## EXERCISE DATA
────────────────

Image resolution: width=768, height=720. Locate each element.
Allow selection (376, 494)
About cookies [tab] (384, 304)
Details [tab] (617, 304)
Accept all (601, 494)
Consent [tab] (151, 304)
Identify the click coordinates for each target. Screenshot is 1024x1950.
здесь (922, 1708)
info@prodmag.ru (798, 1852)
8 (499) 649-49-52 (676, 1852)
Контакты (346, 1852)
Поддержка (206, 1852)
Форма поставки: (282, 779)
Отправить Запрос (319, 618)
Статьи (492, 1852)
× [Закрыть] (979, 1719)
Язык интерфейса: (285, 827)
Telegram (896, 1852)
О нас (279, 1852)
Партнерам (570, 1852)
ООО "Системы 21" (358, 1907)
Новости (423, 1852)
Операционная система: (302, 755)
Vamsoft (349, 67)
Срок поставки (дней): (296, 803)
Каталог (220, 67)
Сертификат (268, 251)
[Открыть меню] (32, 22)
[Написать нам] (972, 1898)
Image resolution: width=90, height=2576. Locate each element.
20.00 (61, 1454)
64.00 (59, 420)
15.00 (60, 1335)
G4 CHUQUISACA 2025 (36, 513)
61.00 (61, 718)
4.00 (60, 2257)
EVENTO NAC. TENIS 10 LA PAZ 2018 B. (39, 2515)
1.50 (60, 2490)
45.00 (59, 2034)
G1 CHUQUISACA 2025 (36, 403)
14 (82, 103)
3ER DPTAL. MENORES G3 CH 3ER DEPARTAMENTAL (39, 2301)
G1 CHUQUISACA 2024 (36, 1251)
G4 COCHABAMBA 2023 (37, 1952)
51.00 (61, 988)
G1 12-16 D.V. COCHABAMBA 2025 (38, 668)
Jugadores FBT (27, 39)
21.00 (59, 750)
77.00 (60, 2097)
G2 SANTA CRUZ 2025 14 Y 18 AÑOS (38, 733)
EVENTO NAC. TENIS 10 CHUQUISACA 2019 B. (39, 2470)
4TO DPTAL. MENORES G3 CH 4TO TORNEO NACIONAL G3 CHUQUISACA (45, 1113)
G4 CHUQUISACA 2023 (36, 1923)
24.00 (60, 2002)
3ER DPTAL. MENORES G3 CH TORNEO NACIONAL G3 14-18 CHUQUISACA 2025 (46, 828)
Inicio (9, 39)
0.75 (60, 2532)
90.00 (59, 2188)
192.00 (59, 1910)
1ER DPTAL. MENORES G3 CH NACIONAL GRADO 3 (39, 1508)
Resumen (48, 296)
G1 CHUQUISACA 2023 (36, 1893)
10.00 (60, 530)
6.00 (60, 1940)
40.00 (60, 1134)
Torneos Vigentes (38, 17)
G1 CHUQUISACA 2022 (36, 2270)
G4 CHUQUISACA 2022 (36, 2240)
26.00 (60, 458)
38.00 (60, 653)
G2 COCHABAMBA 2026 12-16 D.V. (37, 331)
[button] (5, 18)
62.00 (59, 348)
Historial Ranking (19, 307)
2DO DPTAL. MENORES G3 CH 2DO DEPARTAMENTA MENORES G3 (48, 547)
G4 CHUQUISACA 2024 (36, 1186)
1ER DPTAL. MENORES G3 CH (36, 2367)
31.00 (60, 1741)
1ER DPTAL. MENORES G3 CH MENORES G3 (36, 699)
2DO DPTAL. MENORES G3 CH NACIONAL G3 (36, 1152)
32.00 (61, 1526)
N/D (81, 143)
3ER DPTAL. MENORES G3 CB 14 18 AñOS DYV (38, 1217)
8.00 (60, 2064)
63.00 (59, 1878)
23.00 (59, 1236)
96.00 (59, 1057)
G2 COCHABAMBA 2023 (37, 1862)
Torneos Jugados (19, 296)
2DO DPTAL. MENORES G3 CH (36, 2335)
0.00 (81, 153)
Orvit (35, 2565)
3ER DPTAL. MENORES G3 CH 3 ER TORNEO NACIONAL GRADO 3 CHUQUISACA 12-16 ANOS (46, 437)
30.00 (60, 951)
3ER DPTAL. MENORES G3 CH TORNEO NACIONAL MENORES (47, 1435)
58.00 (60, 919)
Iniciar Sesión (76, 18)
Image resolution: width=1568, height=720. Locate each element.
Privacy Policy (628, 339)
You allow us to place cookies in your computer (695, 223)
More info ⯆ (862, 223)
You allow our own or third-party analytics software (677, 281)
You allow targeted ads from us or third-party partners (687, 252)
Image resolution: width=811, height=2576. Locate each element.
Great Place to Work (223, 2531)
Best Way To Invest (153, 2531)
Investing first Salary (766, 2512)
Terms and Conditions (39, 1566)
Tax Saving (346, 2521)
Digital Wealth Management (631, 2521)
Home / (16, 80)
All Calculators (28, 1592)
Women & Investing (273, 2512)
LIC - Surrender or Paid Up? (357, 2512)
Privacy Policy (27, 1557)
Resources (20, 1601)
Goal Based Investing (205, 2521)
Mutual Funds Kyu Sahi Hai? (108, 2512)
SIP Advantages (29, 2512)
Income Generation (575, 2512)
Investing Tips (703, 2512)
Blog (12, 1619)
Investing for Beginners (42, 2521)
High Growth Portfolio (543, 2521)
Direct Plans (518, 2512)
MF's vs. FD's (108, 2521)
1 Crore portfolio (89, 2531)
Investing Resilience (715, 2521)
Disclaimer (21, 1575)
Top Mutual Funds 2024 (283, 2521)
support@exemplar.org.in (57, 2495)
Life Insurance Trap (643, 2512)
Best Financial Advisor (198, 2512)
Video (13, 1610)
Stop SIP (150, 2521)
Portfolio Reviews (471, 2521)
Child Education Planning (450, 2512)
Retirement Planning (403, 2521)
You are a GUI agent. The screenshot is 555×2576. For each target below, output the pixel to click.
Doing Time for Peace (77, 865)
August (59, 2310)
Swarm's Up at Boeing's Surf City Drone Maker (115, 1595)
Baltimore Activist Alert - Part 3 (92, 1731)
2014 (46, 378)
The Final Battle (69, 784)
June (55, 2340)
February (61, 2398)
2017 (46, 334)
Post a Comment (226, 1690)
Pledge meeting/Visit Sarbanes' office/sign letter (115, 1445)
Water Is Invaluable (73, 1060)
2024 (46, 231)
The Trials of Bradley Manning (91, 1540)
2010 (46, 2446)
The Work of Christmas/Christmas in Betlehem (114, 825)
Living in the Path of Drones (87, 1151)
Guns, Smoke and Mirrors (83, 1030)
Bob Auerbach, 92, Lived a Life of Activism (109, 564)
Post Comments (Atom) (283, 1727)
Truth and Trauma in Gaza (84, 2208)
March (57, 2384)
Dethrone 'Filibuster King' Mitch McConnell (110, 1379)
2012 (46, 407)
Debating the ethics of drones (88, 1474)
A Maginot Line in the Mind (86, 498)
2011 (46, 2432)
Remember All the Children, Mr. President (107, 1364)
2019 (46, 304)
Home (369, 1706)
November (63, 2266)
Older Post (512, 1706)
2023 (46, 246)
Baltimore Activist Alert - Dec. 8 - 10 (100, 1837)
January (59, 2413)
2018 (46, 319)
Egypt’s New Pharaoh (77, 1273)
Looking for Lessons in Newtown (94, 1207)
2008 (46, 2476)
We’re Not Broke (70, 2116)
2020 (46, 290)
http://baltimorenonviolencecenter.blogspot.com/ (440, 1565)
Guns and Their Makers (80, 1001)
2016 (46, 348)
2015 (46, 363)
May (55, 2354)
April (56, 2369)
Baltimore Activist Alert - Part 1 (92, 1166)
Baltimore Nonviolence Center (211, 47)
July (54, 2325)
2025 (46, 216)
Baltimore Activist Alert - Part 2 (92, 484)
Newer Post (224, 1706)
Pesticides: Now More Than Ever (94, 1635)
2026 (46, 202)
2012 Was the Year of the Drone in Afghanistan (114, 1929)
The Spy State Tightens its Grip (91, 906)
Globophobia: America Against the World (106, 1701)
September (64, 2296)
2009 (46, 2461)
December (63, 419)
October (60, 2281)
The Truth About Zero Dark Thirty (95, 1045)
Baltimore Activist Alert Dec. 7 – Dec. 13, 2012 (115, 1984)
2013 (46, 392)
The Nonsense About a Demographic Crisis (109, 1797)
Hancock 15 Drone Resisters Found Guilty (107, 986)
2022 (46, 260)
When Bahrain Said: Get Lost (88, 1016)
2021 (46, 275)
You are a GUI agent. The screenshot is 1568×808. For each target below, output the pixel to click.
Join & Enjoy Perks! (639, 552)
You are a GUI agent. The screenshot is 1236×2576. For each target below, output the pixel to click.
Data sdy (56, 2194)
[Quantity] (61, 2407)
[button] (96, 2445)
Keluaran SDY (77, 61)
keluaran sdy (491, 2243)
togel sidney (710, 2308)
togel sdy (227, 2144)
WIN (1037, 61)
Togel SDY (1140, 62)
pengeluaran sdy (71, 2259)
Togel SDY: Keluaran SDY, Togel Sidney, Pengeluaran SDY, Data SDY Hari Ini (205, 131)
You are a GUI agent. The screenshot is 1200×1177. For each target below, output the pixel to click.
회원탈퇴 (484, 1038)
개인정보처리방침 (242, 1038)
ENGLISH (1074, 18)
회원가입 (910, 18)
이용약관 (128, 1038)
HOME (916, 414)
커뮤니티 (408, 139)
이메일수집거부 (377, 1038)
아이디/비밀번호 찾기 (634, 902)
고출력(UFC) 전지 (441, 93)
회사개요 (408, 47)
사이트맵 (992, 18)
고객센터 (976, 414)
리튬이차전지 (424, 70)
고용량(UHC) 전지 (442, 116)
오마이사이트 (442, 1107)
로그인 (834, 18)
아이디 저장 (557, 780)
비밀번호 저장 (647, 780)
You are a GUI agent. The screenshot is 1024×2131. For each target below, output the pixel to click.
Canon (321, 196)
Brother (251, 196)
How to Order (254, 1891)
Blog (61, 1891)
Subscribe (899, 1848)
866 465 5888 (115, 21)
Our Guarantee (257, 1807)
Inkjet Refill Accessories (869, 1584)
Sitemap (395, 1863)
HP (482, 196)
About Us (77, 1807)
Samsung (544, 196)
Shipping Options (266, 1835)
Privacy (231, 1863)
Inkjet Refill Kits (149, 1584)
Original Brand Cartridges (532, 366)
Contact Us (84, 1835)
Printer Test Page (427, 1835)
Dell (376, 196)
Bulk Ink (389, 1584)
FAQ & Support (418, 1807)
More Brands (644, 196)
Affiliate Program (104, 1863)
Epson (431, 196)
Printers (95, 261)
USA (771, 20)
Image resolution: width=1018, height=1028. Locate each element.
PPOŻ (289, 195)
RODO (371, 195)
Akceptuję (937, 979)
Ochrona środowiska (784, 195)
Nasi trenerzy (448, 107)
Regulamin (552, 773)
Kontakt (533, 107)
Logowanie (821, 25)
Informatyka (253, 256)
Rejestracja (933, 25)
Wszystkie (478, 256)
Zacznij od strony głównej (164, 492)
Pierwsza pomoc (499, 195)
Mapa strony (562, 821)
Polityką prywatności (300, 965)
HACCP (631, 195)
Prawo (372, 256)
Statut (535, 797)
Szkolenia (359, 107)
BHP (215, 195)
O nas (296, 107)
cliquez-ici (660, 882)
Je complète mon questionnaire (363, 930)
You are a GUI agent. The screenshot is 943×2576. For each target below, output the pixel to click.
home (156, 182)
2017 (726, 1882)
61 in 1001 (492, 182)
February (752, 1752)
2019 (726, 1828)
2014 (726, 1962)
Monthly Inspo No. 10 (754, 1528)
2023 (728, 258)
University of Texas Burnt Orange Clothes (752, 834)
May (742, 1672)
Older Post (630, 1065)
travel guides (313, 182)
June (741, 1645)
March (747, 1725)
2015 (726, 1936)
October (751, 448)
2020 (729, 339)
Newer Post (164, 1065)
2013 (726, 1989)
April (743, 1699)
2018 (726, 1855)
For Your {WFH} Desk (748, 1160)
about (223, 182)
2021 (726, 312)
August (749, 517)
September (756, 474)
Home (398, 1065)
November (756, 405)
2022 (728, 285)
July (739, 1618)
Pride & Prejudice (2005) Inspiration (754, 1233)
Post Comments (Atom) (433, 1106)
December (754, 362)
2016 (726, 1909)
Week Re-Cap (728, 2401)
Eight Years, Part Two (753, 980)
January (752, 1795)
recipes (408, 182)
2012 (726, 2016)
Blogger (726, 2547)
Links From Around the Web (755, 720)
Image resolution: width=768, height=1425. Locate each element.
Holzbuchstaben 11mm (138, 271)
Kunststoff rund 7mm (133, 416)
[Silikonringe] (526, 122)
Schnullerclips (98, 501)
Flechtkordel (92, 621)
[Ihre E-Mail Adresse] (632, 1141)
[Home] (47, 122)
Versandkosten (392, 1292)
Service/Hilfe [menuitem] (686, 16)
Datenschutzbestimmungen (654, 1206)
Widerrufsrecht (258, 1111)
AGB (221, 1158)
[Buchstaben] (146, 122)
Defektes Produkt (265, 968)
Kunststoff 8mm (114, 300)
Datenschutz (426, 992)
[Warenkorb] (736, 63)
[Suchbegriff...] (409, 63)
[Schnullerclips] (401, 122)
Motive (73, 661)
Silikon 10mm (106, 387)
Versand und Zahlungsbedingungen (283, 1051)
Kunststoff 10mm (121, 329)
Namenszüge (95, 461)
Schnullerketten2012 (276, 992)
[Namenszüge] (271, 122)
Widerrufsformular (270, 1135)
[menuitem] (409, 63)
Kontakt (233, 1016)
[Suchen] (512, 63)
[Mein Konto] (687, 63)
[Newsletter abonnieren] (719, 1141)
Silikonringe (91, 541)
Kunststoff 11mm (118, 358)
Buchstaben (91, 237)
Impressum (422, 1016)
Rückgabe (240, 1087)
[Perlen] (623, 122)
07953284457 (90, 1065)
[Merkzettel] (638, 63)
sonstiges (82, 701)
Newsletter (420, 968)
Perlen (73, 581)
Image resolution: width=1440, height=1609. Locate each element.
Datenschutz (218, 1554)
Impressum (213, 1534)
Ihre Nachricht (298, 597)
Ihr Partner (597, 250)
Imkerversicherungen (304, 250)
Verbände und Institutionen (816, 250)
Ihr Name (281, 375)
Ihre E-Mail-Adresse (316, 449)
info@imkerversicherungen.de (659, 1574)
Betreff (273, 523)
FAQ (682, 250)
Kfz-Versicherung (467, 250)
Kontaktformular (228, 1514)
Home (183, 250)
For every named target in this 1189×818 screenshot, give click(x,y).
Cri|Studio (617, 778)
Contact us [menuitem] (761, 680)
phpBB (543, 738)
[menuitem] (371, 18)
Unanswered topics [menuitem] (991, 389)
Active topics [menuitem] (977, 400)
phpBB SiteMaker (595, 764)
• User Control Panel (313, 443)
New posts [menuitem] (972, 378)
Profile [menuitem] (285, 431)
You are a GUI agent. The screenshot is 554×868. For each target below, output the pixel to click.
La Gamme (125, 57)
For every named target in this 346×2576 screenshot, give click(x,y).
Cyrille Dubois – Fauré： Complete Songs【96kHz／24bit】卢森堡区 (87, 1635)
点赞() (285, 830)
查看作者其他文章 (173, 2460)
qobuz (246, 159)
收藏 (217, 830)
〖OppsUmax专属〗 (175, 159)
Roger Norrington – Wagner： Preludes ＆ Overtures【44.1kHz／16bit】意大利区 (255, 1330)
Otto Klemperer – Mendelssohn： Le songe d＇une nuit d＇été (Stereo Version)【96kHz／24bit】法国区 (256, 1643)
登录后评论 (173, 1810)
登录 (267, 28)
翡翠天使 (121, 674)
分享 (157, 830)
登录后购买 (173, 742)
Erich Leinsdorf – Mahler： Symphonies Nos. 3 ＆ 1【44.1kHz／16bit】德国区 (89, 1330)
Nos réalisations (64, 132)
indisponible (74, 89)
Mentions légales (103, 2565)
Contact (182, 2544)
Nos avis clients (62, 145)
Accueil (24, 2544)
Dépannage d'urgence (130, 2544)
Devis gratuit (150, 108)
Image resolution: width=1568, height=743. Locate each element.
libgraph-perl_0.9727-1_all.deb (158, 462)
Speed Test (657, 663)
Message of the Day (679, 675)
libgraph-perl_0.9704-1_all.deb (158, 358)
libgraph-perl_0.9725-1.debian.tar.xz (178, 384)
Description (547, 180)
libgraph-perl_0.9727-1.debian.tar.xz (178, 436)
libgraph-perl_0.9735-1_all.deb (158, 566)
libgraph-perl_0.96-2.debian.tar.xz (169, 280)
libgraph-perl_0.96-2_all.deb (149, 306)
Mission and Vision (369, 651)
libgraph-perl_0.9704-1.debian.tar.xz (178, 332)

────────────────

## WHAT THE EXERCISE ASKS
Reproduce the entries above word for word, from the line with "Guns, Smoke and Mirrors (83, 1030)" to the line with "회원탈퇴 (484, 1038)", both included.

## RESULT
Guns, Smoke and Mirrors (83, 1030)
Bob Auerbach, 92, Lived a Life of Activism (109, 564)
Post Comments (Atom) (283, 1727)
Truth and Trauma in Gaza (84, 2208)
March (57, 2384)
Dethrone 'Filibuster King' Mitch McConnell (110, 1379)
2012 (46, 407)
Debating the ethics of drones (88, 1474)
A Maginot Line in the Mind (86, 498)
2011 (46, 2432)
Remember All the Children, Mr. President (107, 1364)
2019 (46, 304)
Home (369, 1706)
November (63, 2266)
Older Post (512, 1706)
2023 (46, 246)
Baltimore Activist Alert - Dec. 8 - 10 (100, 1837)
January (59, 2413)
2018 (46, 319)
Egypt’s New Pharaoh (77, 1273)
Looking for Lessons in Newtown (94, 1207)
2008 (46, 2476)
We’re Not Broke (70, 2116)
2020 (46, 290)
http://baltimorenonviolencecenter.blogspot.com/ (440, 1565)
Guns and Their Makers (80, 1001)
2016 (46, 348)
2015 (46, 363)
May (55, 2354)
April (56, 2369)
Baltimore Activist Alert - Part 1 (92, 1166)
Baltimore Nonviolence Center (211, 47)
July (54, 2325)
2025 (46, 216)
Baltimore Activist Alert - Part 2 (92, 484)
Newer Post (224, 1706)
Pesticides: Now More Than Ever (94, 1635)
2026 (46, 202)
2012 Was the Year of the Drone in Afghanistan (114, 1929)
The Spy State Tightens its Grip (91, 906)
Globophobia: America Against the World (106, 1701)
September (64, 2296)
2009 (46, 2461)
December (63, 419)
October (60, 2281)
The Truth About Zero Dark Thirty (95, 1045)
Baltimore Activist Alert Dec. 7 – Dec. 13, 2012 (115, 1984)
2013 (46, 392)
The Nonsense About a Demographic Crisis (109, 1797)
Hancock 15 Drone Resisters Found Guilty (107, 986)
2022 (46, 260)
When Bahrain Said: Get Lost (88, 1016)
2021 (46, 275)
You are a GUI agent. The screenshot is 1568×808. For each target below, output the pixel to click.
Join & Enjoy Perks! (639, 552)
You are a GUI agent. The screenshot is 1236×2576. For each target below, output the pixel to click.
Data sdy (56, 2194)
[Quantity] (61, 2407)
[button] (96, 2445)
Keluaran SDY (77, 61)
keluaran sdy (491, 2243)
togel sidney (710, 2308)
togel sdy (227, 2144)
WIN (1037, 61)
Togel SDY (1140, 62)
pengeluaran sdy (71, 2259)
Togel SDY: Keluaran SDY, Togel Sidney, Pengeluaran SDY, Data SDY Hari Ini (205, 131)
You are a GUI agent. The screenshot is 1200×1177. For each target below, output the pixel to click.
회원탈퇴 (484, 1038)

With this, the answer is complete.